━━ TASK INPUTS

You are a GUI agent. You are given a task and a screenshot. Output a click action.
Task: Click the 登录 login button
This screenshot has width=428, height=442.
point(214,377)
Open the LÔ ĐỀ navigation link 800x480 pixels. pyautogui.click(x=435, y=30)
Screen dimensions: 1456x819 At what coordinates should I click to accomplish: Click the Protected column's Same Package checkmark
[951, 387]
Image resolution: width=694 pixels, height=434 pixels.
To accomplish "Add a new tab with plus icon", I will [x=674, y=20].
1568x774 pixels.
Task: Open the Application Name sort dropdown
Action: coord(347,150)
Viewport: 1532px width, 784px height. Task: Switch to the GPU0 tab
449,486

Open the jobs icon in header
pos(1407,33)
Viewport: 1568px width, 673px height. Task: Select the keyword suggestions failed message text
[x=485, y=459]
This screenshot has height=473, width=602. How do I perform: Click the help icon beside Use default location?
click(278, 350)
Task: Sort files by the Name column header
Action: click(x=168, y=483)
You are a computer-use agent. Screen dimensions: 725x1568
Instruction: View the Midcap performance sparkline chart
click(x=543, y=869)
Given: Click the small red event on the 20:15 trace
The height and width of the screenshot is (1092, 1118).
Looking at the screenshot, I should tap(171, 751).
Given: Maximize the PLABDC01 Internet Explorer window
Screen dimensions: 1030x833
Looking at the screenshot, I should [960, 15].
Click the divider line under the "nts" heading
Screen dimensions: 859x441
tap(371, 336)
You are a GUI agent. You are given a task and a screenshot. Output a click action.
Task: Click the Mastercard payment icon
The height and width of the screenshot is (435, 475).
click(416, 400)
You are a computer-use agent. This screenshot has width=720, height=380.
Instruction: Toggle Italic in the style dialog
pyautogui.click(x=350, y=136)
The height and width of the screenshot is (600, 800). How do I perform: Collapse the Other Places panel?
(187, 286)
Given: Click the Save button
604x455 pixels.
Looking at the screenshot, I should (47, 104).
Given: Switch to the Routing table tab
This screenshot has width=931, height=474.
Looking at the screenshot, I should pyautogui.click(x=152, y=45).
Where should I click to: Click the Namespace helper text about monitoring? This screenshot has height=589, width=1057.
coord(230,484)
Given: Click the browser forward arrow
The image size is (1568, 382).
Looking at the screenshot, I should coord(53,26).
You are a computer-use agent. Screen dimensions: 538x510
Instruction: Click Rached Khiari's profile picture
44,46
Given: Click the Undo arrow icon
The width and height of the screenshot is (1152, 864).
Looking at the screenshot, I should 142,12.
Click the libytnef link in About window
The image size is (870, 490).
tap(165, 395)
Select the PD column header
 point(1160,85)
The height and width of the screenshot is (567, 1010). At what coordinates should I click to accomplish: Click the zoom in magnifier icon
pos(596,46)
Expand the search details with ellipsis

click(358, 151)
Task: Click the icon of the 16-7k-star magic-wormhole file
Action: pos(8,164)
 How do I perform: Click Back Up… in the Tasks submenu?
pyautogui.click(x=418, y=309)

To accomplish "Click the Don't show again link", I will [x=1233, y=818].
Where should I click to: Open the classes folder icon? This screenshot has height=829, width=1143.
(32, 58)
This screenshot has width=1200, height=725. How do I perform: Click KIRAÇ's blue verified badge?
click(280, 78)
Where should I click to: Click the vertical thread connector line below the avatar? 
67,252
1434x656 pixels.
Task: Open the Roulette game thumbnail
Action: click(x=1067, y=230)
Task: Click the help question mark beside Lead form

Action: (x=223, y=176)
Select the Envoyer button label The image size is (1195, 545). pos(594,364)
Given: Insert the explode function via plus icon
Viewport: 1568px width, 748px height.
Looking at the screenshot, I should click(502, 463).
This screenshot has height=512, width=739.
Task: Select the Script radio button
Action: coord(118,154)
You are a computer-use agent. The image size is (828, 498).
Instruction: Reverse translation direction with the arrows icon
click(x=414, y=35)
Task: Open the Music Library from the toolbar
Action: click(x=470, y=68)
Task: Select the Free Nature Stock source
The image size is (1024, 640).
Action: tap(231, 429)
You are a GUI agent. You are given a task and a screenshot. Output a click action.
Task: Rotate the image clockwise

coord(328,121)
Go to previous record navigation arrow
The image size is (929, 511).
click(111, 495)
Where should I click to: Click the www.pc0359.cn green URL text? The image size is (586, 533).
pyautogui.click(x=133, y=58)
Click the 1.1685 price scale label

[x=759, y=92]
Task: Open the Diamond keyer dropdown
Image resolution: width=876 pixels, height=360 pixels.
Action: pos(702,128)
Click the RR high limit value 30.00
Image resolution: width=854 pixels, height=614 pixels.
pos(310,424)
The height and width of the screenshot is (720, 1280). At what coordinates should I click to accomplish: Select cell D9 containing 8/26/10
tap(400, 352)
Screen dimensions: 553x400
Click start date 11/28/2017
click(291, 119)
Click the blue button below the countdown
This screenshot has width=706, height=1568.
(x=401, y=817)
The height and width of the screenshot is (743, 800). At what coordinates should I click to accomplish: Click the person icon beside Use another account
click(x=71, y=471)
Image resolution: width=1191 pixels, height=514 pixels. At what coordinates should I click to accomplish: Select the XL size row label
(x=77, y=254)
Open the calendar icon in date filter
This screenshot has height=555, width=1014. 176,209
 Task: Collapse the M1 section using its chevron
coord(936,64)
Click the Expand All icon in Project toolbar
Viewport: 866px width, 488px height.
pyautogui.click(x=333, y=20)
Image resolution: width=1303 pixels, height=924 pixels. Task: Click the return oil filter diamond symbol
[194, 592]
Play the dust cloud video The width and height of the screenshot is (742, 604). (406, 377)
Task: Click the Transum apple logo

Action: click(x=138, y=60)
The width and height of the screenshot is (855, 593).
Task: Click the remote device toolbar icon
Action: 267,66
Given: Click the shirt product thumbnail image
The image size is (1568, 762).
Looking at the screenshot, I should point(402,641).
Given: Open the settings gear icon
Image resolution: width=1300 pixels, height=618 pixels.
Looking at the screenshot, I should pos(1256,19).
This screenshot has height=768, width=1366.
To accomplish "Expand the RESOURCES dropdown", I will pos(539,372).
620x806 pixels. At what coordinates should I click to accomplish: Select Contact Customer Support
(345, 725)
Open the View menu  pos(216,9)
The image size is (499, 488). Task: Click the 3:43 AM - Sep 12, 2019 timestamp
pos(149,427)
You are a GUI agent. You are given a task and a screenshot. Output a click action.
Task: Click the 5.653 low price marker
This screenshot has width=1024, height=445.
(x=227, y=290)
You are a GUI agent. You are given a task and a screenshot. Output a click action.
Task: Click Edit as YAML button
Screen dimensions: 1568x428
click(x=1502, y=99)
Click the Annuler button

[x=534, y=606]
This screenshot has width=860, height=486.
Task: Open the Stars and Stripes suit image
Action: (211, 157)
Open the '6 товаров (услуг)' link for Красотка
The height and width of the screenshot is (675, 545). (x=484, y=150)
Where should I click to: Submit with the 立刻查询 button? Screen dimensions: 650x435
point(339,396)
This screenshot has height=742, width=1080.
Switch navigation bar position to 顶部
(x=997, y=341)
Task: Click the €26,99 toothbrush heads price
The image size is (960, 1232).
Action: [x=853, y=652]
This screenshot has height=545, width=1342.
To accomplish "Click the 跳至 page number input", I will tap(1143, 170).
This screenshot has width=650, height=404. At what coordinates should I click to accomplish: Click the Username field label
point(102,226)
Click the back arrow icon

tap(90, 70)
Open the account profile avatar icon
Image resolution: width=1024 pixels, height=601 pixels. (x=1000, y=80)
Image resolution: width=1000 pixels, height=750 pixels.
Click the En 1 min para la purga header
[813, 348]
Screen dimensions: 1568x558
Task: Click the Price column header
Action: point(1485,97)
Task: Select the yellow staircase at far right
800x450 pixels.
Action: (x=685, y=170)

━━━━

Each entry above is to be transcribed without alteration.

You are a GUI agent. You are given a task and a screenshot. Output a click action.
Task: Click the 登录 login button
This screenshot has width=428, height=442.
point(214,377)
Open the LÔ ĐỀ navigation link 800x480 pixels. pyautogui.click(x=435, y=30)
Screen dimensions: 1456x819 At what coordinates should I click to accomplish: Click the Protected column's Same Package checkmark
[951, 387]
Image resolution: width=694 pixels, height=434 pixels.
To accomplish "Add a new tab with plus icon", I will [x=674, y=20].
1568x774 pixels.
Task: Open the Application Name sort dropdown
Action: coord(347,150)
Viewport: 1532px width, 784px height. Task: Switch to the GPU0 tab
449,486

Open the jobs icon in header
pos(1407,33)
Viewport: 1568px width, 673px height. Task: Select the keyword suggestions failed message text
[x=485, y=459]
This screenshot has height=473, width=602. How do I perform: Click the help icon beside Use default location?
click(278, 350)
Task: Sort files by the Name column header
Action: click(x=168, y=483)
You are a computer-use agent. Screen dimensions: 725x1568
Instruction: View the Midcap performance sparkline chart
click(x=543, y=869)
Given: Click the small red event on the 20:15 trace
The height and width of the screenshot is (1092, 1118).
Looking at the screenshot, I should tap(171, 751).
Given: Maximize the PLABDC01 Internet Explorer window
Screen dimensions: 1030x833
Looking at the screenshot, I should [960, 15].
Click the divider line under the "nts" heading
Screen dimensions: 859x441
tap(371, 336)
You are a GUI agent. You are given a task and a screenshot. Output a click action.
Task: Click the Mastercard payment icon
The height and width of the screenshot is (435, 475).
click(416, 400)
You are a computer-use agent. This screenshot has width=720, height=380.
Instruction: Toggle Italic in the style dialog
pyautogui.click(x=350, y=136)
The height and width of the screenshot is (600, 800). How do I perform: Collapse the Other Places panel?
(187, 286)
Given: Click the Save button
604x455 pixels.
Looking at the screenshot, I should (47, 104).
Given: Switch to the Routing table tab
This screenshot has width=931, height=474.
Looking at the screenshot, I should pyautogui.click(x=152, y=45).
Where should I click to: Click the Namespace helper text about monitoring? This screenshot has height=589, width=1057.
coord(230,484)
Given: Click the browser forward arrow
The image size is (1568, 382).
Looking at the screenshot, I should coord(53,26).
You are a computer-use agent. Screen dimensions: 538x510
Instruction: Click Rached Khiari's profile picture
44,46
Given: Click the Undo arrow icon
The width and height of the screenshot is (1152, 864).
Looking at the screenshot, I should 142,12.
Click the libytnef link in About window
The image size is (870, 490).
tap(165, 395)
Select the PD column header
 point(1160,85)
The height and width of the screenshot is (567, 1010). At what coordinates should I click to accomplish: Click the zoom in magnifier icon
pos(596,46)
Expand the search details with ellipsis

click(358, 151)
Task: Click the icon of the 16-7k-star magic-wormhole file
Action: pos(8,164)
 How do I perform: Click Back Up… in the Tasks submenu?
pyautogui.click(x=418, y=309)

To accomplish "Click the Don't show again link", I will [x=1233, y=818].
Where should I click to: Open the classes folder icon? This screenshot has height=829, width=1143.
(32, 58)
This screenshot has width=1200, height=725. How do I perform: Click KIRAÇ's blue verified badge?
click(280, 78)
Where should I click to: Click the vertical thread connector line below the avatar? 
67,252
1434x656 pixels.
Task: Open the Roulette game thumbnail
Action: click(x=1067, y=230)
Task: Click the help question mark beside Lead form

Action: (x=223, y=176)
Select the Envoyer button label The image size is (1195, 545). pos(594,364)
Given: Insert the explode function via plus icon
Viewport: 1568px width, 748px height.
Looking at the screenshot, I should click(502, 463).
This screenshot has height=512, width=739.
Task: Select the Script radio button
Action: coord(118,154)
You are a computer-use agent. The image size is (828, 498).
Instruction: Reverse translation direction with the arrows icon
click(x=414, y=35)
Task: Open the Music Library from the toolbar
Action: click(x=470, y=68)
Task: Select the Free Nature Stock source
The image size is (1024, 640).
Action: tap(231, 429)
You are a GUI agent. You are given a task and a screenshot. Output a click action.
Task: Rotate the image clockwise

coord(328,121)
Go to previous record navigation arrow
The image size is (929, 511).
click(111, 495)
Where should I click to: Click the www.pc0359.cn green URL text? The image size is (586, 533).
pyautogui.click(x=133, y=58)
Click the 1.1685 price scale label

[x=759, y=92]
Task: Open the Diamond keyer dropdown
Image resolution: width=876 pixels, height=360 pixels.
Action: pos(702,128)
Click the RR high limit value 30.00
Image resolution: width=854 pixels, height=614 pixels.
pos(310,424)
The height and width of the screenshot is (720, 1280). At what coordinates should I click to accomplish: Select cell D9 containing 8/26/10
tap(400, 352)
Screen dimensions: 553x400
Click start date 11/28/2017
click(291, 119)
Click the blue button below the countdown
This screenshot has width=706, height=1568.
(x=401, y=817)
The height and width of the screenshot is (743, 800). At what coordinates should I click to accomplish: Click the person icon beside Use another account
click(x=71, y=471)
Image resolution: width=1191 pixels, height=514 pixels. At what coordinates should I click to accomplish: Select the XL size row label
(x=77, y=254)
Open the calendar icon in date filter
This screenshot has height=555, width=1014. 176,209
 Task: Collapse the M1 section using its chevron
coord(936,64)
Click the Expand All icon in Project toolbar
Viewport: 866px width, 488px height.
pyautogui.click(x=333, y=20)
Image resolution: width=1303 pixels, height=924 pixels. Task: Click the return oil filter diamond symbol
[194, 592]
Play the dust cloud video The width and height of the screenshot is (742, 604). (406, 377)
Task: Click the Transum apple logo

Action: click(x=138, y=60)
The width and height of the screenshot is (855, 593).
Task: Click the remote device toolbar icon
Action: 267,66
Given: Click the shirt product thumbnail image
The image size is (1568, 762).
Looking at the screenshot, I should point(402,641).
Given: Open the settings gear icon
Image resolution: width=1300 pixels, height=618 pixels.
Looking at the screenshot, I should pos(1256,19).
This screenshot has height=768, width=1366.
To accomplish "Expand the RESOURCES dropdown", I will pos(539,372).
620x806 pixels. At what coordinates should I click to accomplish: Select Contact Customer Support
(345, 725)
Open the View menu  pos(216,9)
The image size is (499, 488). Task: Click the 3:43 AM - Sep 12, 2019 timestamp
pos(149,427)
You are a GUI agent. You are given a task and a screenshot. Output a click action.
Task: Click the 5.653 low price marker
This screenshot has width=1024, height=445.
(x=227, y=290)
You are a GUI agent. You are given a task and a screenshot. Output a click action.
Task: Click Edit as YAML button
Screen dimensions: 1568x428
click(x=1502, y=99)
Click the Annuler button

[x=534, y=606]
This screenshot has width=860, height=486.
Task: Open the Stars and Stripes suit image
Action: (211, 157)
Open the '6 товаров (услуг)' link for Красотка
The height and width of the screenshot is (675, 545). (x=484, y=150)
Where should I click to: Submit with the 立刻查询 button? Screen dimensions: 650x435
point(339,396)
This screenshot has height=742, width=1080.
Switch navigation bar position to 顶部
(x=997, y=341)
Task: Click the €26,99 toothbrush heads price
The image size is (960, 1232).
Action: [x=853, y=652]
This screenshot has height=545, width=1342.
To accomplish "Click the 跳至 page number input", I will tap(1143, 170).
This screenshot has width=650, height=404. At what coordinates should I click to accomplish: Click the Username field label
point(102,226)
Click the back arrow icon

tap(90, 70)
Open the account profile avatar icon
Image resolution: width=1024 pixels, height=601 pixels. (x=1000, y=80)
Image resolution: width=1000 pixels, height=750 pixels.
Click the En 1 min para la purga header
[813, 348]
Screen dimensions: 1568x558
Task: Click the Price column header
Action: point(1485,97)
Task: Select the yellow staircase at far right
800x450 pixels.
Action: (x=685, y=170)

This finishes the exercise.